Sql-server – SQL Server 2012 Availability group disk configuration options

availability-groupshardwaresql serversql-server-2012

Background

I am quite far into the process of setting up a 2 server SQL Server 2012 Always on availability cluster to provide redundancy with a readable secondary replica of all our databases.

Since the hardware was ordered we've had a professional DBA audit our database and he's suggested separating our data, logs and tempdb. Unfortunately we do not have the capacity for the ideal configuration he's suggested. I therefore need feedback on my ideas for a suitable compromise…

Current setup

single server has 8 hard drive slots. We have a 2 disk RAID 1 for the OS, a 4 disk RAID 10 for data, logs and tempdb and 2 spares.
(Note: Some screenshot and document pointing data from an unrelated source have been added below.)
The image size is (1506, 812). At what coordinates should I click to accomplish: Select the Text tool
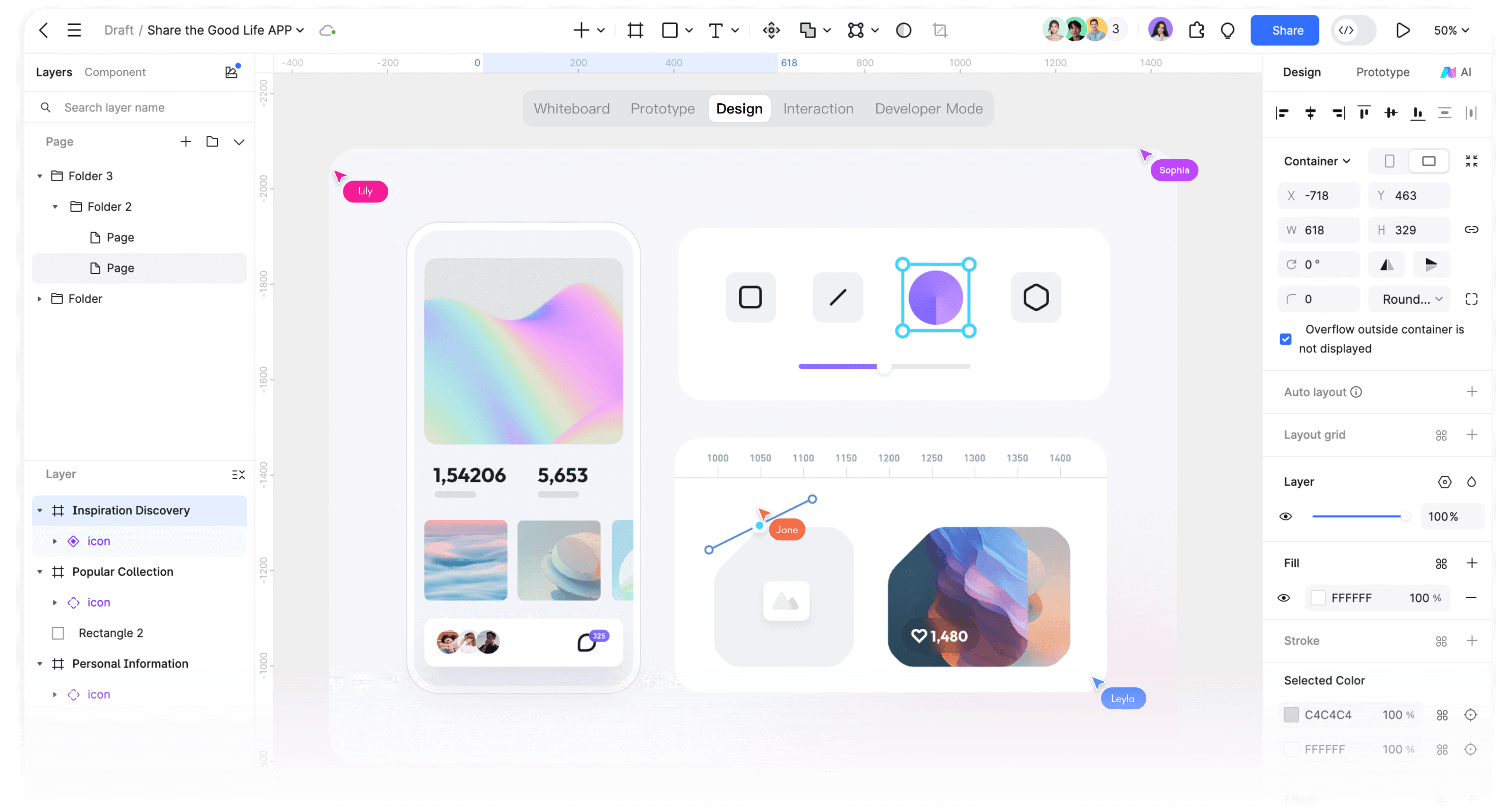tap(715, 31)
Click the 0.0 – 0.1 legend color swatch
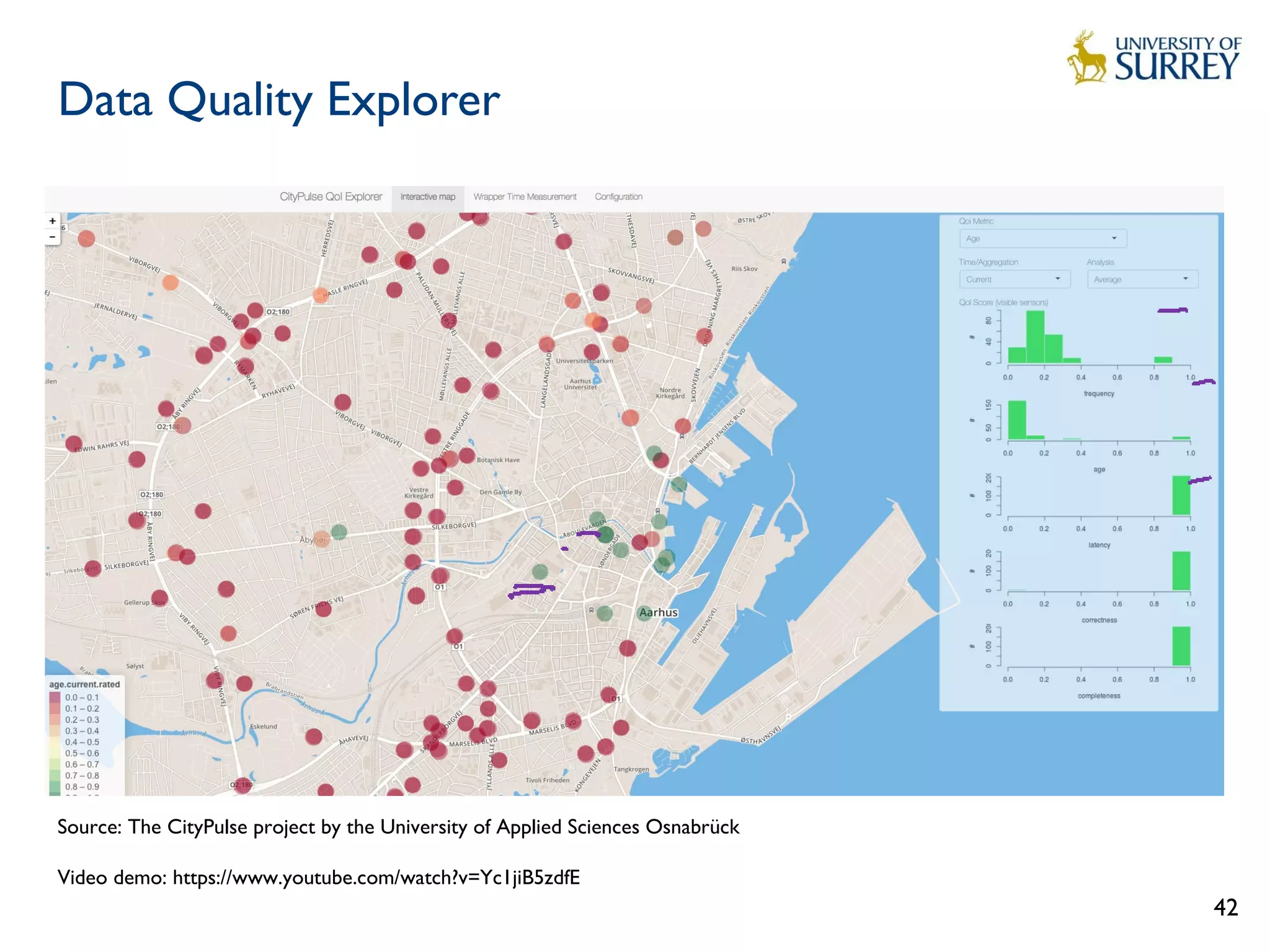 [55, 697]
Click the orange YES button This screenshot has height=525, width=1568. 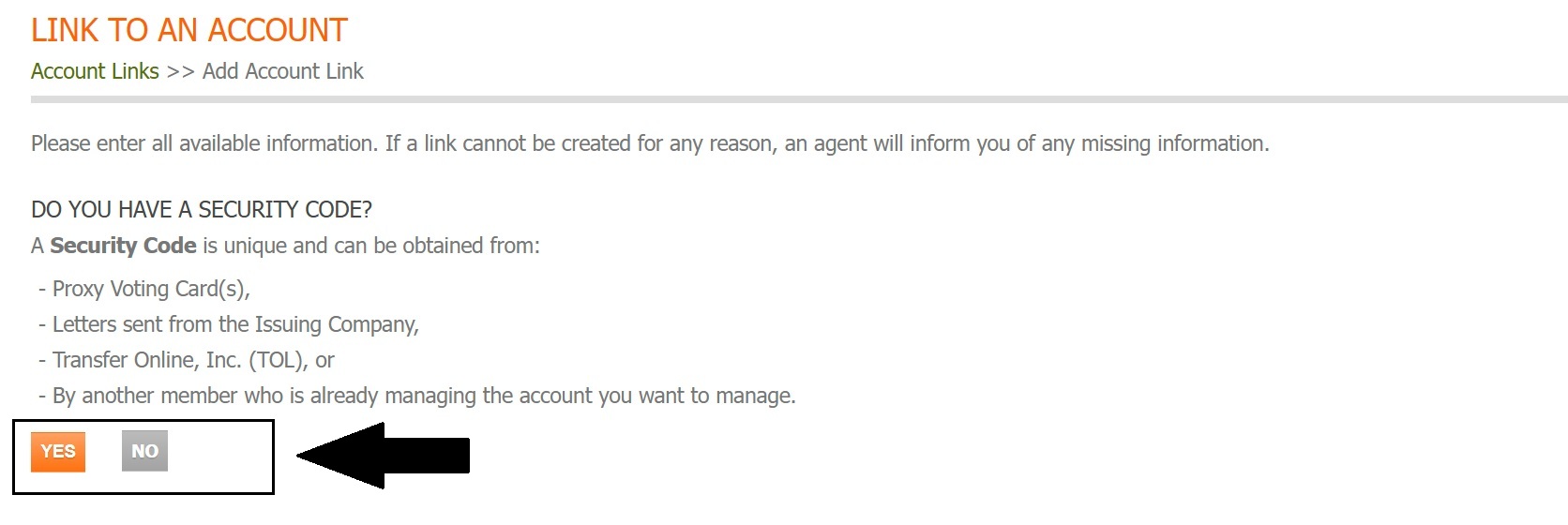coord(58,451)
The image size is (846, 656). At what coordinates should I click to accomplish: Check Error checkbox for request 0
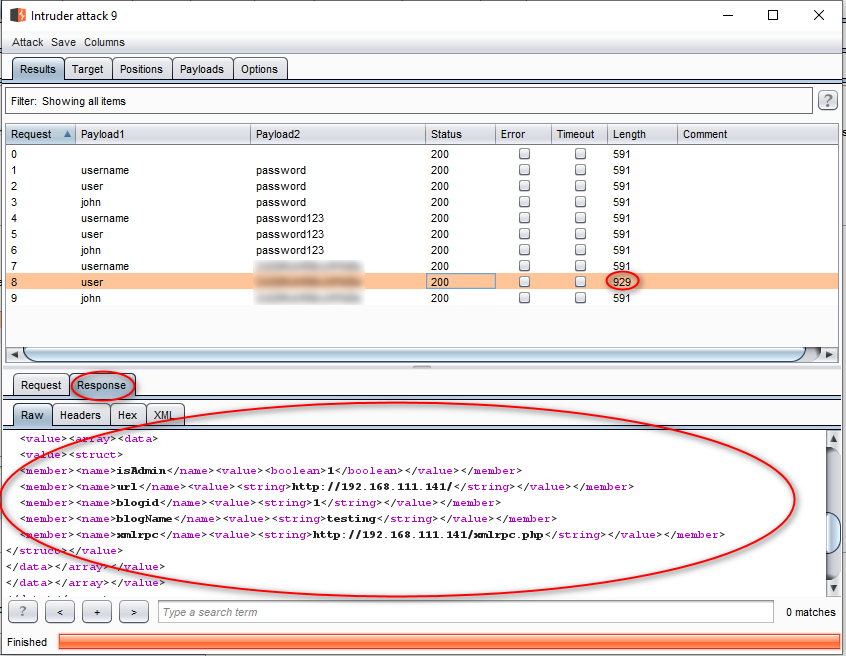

I want to change this to increase performance.

Proposed setup

2 servers, each with 8 slots. Synchronous replication in the AG with auto-failover and the secondary to be readable for backups and reporting.

OS leave as is, a 2 disk RAID 1

tempdb has the most stalls by a long way so first off I'd like to put that on a separate drive, a single SSD for optimal random reads and writes.

data The read/write ratio of our data files is about 12:1 so read performance is key here. Ideally for this drive we would use RAID 10 or 0+1 with 4 disks for redundancy but we don't have enough slots. As we have the redundancy and auto-failover of the AG (the data is replicated on an identical drive on another server) I'm proposing a 2 disk RAID 1.

logs We have 3 slots left and need optimal write performance. Again, redundancy is not an issue as the 2nd host in the AG will have a replica of the logs. I am leaning towards a 2 disk RAID 0 here to avoid the write overhead of RAID 1.

We would then have a slot spare for backups and anything else non-critical.

Question

  1. Should the log disk be RAID 1, RAID 0 or other?
  2. Is the overall solution above the best option for me? If not, why

Best Answer

  1. I would only use RAID 0 for the logs if you're okay with having reduced disaster recovery capability. You won't be able to make log tail backups in the event of a disk failure, and will only be able to restore to your most recent backup. However, this may be less of an issue if you're running Availability Groups, particularly with synchronous mirroring. You generally won't have any performance overhead for RAID 1 vs. a single non-RAID disk, but you will have better I/O performance with RAID 0 instead of RAID 1 for an equal number of disks.

  2. Be aware that tempdb also has both data files and log files, and those could end up interfering with each other (performance wise) if placed on the same volume. You may want to consider foregoing the spare disk and using it for tempdb logs instead if performance still isn't acceptable. If your C: array is large enough, you might be able to get away with using it for on-disk backups, though you should probably partition it to prevent runaway backups from filling your OS disk.